Cryer pointed to the Black and Hispanic communities as an example and noted that these two patient groups tend to get diagnosed with MASH later than other groups, when their disease has already progressed to liver cancer or the need for transplant.
“There are wide disparities in insurance coverage, transportation access, and other social determinants of health that impede their access to primary care medical touchpoints,” she said. “In addition, the quality of those touchpoints is not always where it needs to be in terms of appointment length and the need to focus on other health issues, meaning the liver doesn’t always rise to the top of the discussion.”
Because the prevalence of MASLD is around 70 percent for people with diabetes, and diabetes is prevalent among the Black and Hispanic communities, GLI is working closely with diabetes advocates and endocrinology societies to expand the conversation around liver health.
“We’re also addressing the alarming rise of MASH among infants, children, and teens,” Cryer said. “It’s important for families to know that there are non-invasive diagnostic tests that eliminate the need for painful, and quite honestly frightening, biopsies.”

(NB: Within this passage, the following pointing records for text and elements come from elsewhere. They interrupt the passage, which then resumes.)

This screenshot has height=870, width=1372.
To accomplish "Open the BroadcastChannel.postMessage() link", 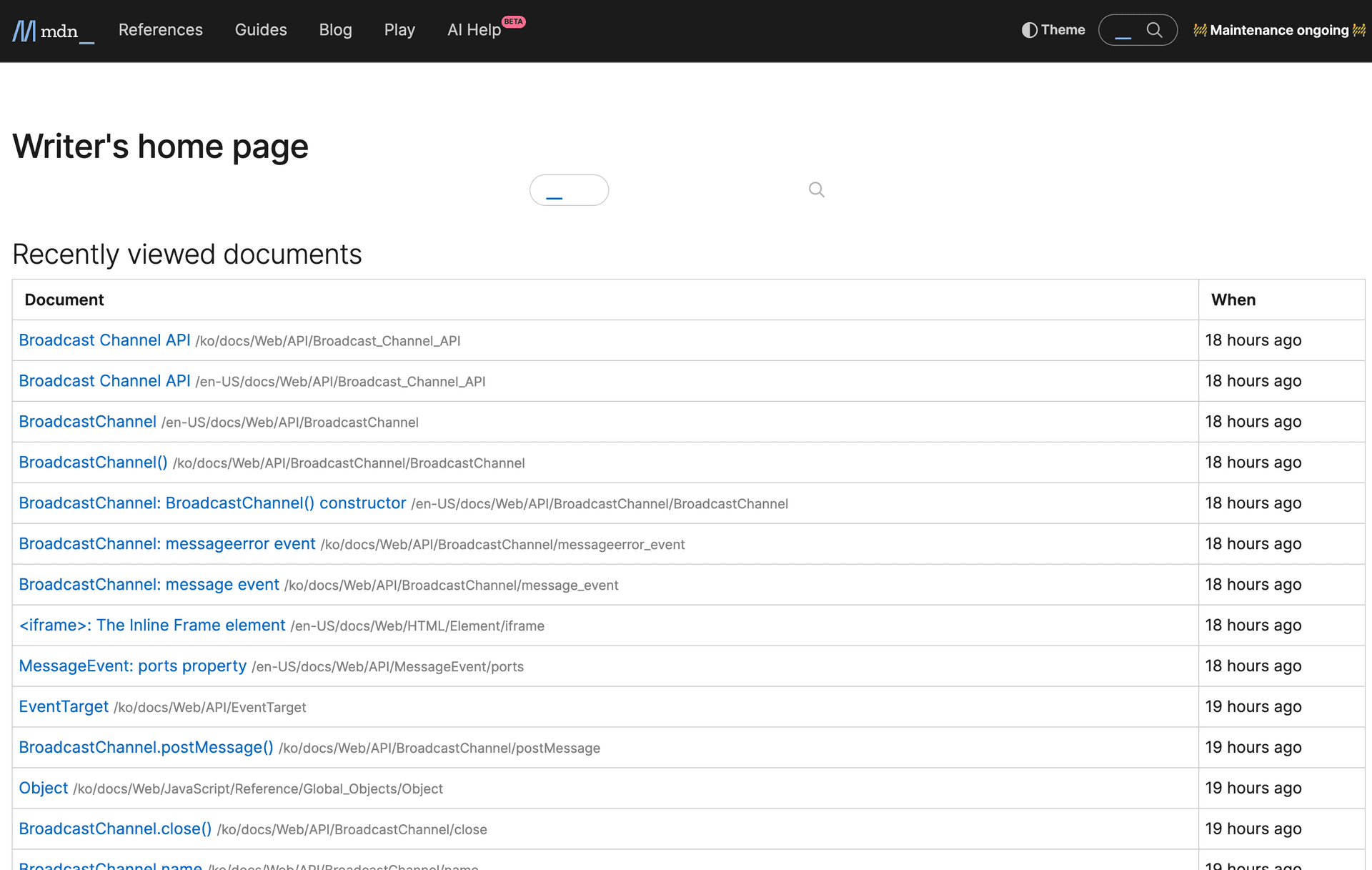I will coord(146,748).
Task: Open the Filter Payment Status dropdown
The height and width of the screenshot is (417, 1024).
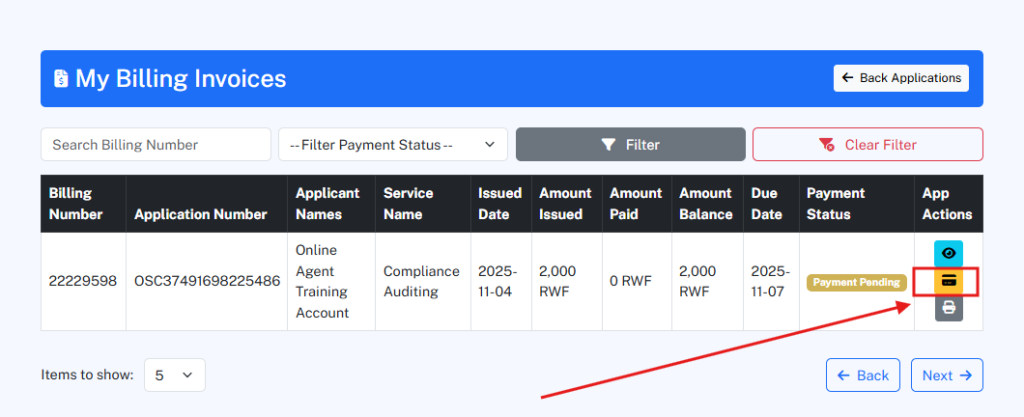Action: pos(392,144)
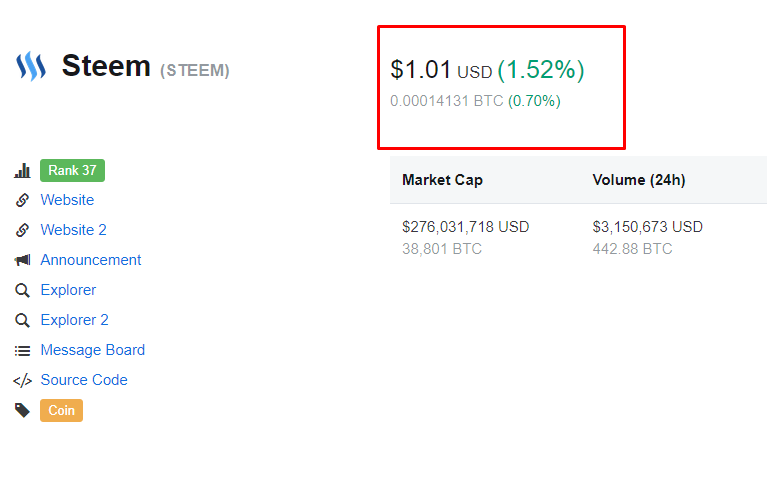Viewport: 767px width, 481px height.
Task: Click the chain link icon beside Website
Action: pyautogui.click(x=22, y=200)
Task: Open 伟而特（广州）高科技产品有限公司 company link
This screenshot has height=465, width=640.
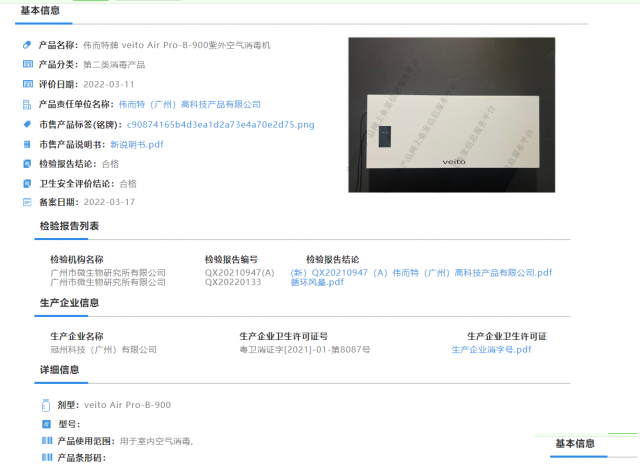Action: point(189,104)
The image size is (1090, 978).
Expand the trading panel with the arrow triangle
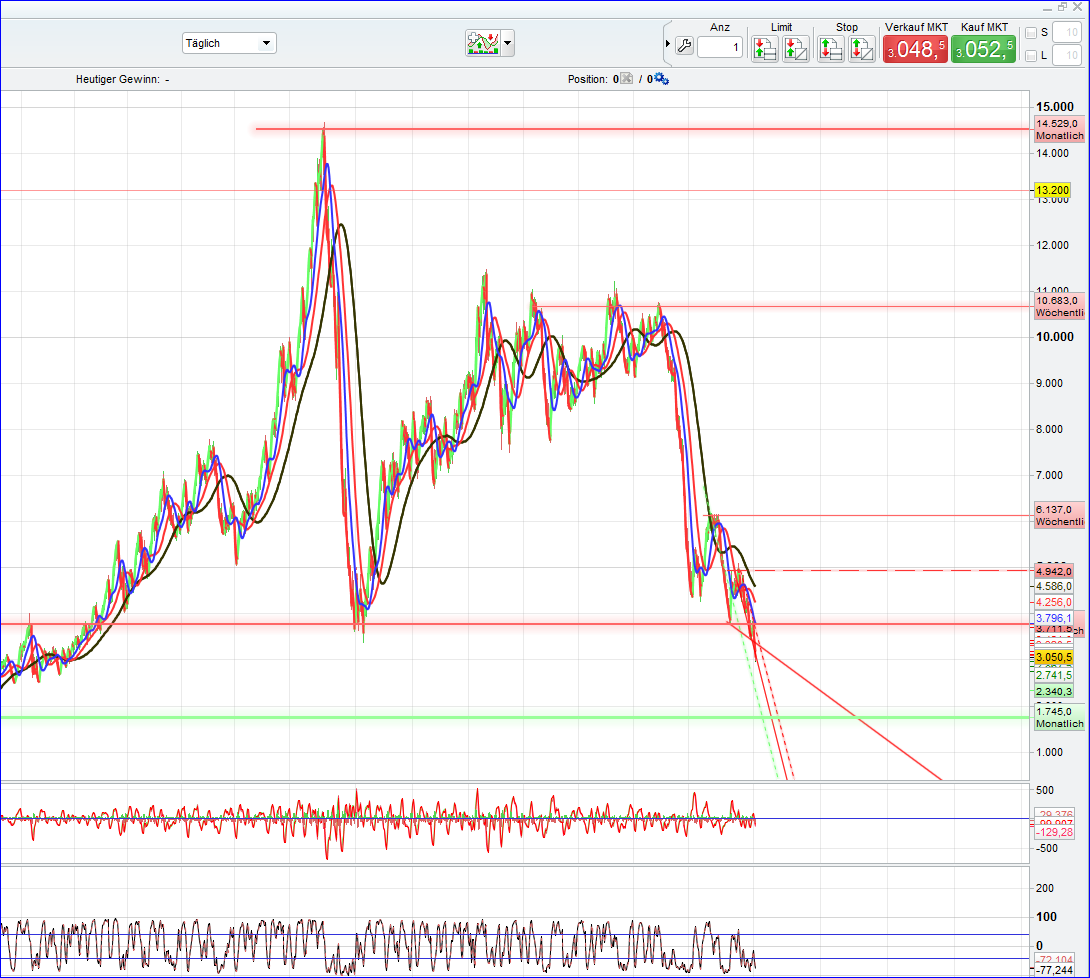coord(667,43)
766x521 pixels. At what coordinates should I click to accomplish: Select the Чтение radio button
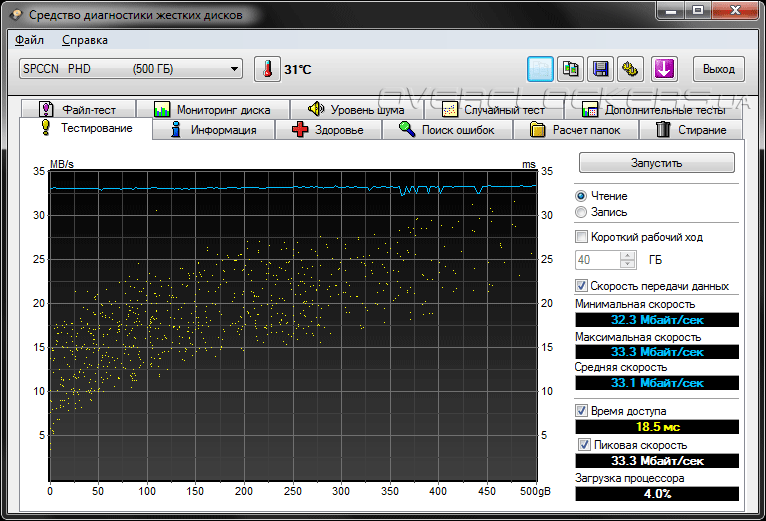[581, 196]
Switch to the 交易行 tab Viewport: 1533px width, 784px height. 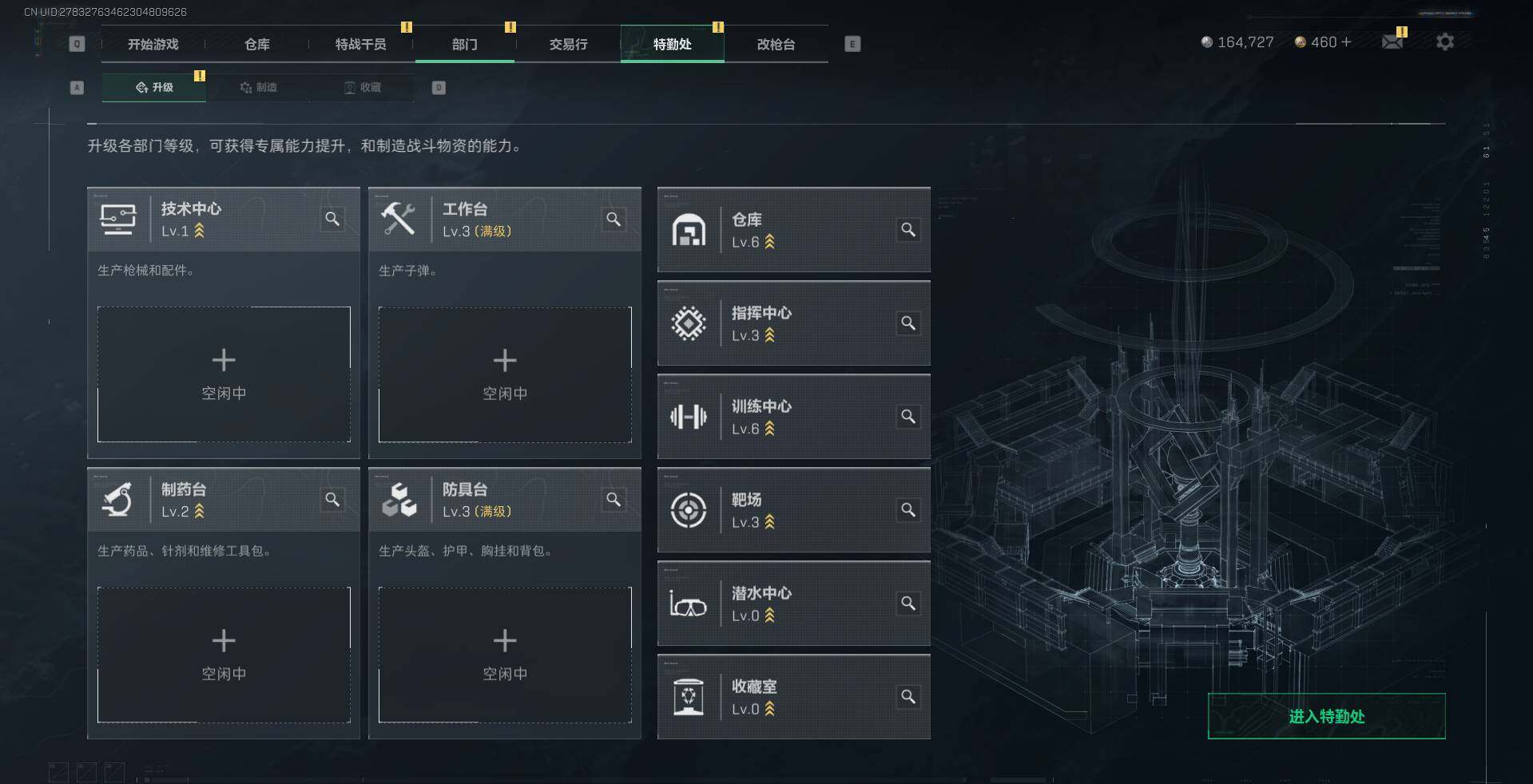click(x=568, y=44)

GLI’s Beyond the Biopsy program is dedicated to accelerating the acceptance and adoption of non-invasive diagnostics as an alternative to biopsy, which has been a barrier to success in getting patients diagnosed and appropriately linked to care. These non-invasive alternatives potentially provide more information than a biopsy, through their ability to assess changes throughout the liver, rather than only in the relatively small amount of liver tissue typically obtained from a biopsy.
GLI’s efforts and outreach, combined with the advent of non-invasive testing, has resulted in non-invasive testing replacing biopsy as the gold standard for MASH diagnosis. GLI also has worked closely with the American Board of Internal Medicine to change the rules around the number of biopsies a transplant specialist needs to perform to complete their fellowship, further influencing medical trainees to focus on non-invasive testing.
“We are incredibly excited about the role GLI has played in creating the infrastructure needed to address liver health head-on,” Cryer concluded.